(Click-target data)
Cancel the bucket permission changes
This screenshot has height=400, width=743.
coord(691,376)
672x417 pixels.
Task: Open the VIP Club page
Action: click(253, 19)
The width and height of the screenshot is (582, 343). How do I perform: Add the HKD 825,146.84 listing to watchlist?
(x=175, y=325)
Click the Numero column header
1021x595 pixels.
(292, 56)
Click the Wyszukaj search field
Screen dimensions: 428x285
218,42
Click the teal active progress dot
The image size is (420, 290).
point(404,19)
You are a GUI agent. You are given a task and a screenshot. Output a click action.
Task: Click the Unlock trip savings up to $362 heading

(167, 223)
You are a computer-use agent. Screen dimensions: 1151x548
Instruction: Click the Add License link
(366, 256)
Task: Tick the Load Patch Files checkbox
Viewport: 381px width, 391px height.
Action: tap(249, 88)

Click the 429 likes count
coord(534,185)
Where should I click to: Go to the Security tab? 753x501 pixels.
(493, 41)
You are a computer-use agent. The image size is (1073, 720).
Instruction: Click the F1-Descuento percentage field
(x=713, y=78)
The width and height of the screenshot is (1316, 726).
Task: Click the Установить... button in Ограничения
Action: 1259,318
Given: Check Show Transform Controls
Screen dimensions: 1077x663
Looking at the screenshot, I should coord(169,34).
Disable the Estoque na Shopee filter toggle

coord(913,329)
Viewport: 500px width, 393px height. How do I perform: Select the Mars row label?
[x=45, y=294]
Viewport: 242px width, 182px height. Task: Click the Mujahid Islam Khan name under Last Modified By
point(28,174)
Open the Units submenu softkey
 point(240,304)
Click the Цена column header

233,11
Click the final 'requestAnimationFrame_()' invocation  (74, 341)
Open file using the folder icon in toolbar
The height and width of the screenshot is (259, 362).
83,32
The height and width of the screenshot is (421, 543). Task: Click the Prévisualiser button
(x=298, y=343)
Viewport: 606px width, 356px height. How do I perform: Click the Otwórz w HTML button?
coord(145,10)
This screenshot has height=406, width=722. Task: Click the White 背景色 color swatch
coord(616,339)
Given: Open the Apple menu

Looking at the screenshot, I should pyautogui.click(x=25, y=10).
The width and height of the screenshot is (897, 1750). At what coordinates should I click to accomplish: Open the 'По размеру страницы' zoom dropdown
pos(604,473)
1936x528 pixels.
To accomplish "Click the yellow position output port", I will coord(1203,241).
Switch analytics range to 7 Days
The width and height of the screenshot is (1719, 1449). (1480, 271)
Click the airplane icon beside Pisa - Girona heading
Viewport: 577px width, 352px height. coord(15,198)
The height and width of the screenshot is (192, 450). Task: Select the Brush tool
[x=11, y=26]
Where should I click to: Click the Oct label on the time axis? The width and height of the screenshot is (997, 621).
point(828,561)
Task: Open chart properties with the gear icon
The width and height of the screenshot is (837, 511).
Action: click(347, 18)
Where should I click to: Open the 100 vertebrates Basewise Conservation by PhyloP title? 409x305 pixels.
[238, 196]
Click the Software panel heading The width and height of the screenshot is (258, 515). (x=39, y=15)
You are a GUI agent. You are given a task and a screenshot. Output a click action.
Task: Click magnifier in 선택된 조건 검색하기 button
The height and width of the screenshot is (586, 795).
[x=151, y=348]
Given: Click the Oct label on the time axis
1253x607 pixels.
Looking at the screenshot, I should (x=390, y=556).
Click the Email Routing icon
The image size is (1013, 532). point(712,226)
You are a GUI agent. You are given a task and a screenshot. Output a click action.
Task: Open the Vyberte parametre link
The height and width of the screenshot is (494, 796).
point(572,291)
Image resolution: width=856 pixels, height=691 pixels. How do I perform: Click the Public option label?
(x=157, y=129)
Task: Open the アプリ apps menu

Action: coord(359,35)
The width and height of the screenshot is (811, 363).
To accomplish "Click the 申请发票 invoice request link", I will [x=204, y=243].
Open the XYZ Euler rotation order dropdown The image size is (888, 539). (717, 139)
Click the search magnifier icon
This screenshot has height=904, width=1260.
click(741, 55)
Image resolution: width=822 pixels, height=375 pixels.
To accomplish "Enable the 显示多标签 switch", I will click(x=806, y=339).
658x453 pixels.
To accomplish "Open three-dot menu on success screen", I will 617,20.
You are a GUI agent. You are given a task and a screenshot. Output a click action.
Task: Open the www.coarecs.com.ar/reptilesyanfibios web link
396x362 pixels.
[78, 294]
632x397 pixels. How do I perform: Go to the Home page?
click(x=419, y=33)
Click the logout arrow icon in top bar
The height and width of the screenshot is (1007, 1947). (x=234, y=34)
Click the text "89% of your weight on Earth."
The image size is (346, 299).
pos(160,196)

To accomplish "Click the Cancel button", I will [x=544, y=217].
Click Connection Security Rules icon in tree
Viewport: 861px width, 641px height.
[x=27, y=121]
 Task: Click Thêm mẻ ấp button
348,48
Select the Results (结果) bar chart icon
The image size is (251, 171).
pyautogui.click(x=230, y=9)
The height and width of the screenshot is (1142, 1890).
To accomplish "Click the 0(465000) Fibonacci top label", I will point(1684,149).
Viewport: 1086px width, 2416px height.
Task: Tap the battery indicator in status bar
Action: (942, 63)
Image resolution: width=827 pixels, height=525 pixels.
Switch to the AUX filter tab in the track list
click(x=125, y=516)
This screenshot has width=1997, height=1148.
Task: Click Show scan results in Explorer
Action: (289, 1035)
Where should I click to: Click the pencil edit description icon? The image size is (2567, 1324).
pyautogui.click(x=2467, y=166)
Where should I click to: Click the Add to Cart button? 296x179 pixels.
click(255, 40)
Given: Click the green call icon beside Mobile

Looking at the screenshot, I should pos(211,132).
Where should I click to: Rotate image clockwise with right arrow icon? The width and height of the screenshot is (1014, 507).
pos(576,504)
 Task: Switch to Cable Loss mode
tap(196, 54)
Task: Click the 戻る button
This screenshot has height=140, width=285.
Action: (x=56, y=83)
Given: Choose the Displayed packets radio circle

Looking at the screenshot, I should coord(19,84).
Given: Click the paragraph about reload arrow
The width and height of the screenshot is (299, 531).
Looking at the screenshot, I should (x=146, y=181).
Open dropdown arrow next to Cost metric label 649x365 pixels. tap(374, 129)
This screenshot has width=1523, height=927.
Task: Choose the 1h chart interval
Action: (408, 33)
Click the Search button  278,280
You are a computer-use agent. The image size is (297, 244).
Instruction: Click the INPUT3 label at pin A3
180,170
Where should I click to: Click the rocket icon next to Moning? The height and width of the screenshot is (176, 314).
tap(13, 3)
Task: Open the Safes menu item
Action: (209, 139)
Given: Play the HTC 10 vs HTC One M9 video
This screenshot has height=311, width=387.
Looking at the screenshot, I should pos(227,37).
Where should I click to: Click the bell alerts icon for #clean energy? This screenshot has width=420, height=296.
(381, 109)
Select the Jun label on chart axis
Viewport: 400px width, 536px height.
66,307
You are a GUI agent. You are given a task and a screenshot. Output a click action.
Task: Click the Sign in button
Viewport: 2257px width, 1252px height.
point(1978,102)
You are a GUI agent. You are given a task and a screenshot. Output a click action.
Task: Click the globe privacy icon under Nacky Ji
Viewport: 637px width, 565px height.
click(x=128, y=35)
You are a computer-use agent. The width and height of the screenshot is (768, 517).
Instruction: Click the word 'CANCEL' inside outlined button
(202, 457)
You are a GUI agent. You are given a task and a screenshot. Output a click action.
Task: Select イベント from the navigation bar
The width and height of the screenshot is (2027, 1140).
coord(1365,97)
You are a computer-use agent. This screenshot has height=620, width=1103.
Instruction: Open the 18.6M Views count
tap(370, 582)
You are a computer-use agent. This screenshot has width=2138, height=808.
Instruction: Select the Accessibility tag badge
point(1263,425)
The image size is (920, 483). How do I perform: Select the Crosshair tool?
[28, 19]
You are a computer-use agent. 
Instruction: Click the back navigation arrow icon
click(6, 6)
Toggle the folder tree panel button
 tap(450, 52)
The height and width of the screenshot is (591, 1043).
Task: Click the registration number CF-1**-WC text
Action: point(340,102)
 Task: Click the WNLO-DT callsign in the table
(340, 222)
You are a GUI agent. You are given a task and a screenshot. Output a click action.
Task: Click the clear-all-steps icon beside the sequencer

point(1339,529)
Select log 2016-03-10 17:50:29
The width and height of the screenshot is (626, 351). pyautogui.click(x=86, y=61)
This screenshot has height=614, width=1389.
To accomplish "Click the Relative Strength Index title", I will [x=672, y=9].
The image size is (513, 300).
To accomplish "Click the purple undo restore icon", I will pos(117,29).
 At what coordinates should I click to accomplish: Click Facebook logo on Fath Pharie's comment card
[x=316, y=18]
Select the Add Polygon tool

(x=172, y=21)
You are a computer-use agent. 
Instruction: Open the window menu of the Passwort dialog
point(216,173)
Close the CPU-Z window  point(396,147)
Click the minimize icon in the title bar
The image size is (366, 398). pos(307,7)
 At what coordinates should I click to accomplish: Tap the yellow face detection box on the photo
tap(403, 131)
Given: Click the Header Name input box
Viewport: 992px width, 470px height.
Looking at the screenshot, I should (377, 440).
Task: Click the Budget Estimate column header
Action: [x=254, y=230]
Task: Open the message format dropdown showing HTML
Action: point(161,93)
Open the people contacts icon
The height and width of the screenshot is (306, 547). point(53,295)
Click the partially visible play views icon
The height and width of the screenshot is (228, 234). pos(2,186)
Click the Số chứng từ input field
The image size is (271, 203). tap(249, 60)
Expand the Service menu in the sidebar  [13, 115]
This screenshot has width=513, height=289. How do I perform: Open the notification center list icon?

* Problem: Show each line of the entries above that contains the word "yellow".

* Output of the exercise:
To accomplish "Click the yellow position output port", I will coord(1203,241).
 At what coordinates should I click to accomplish: Tap the yellow face detection box on the photo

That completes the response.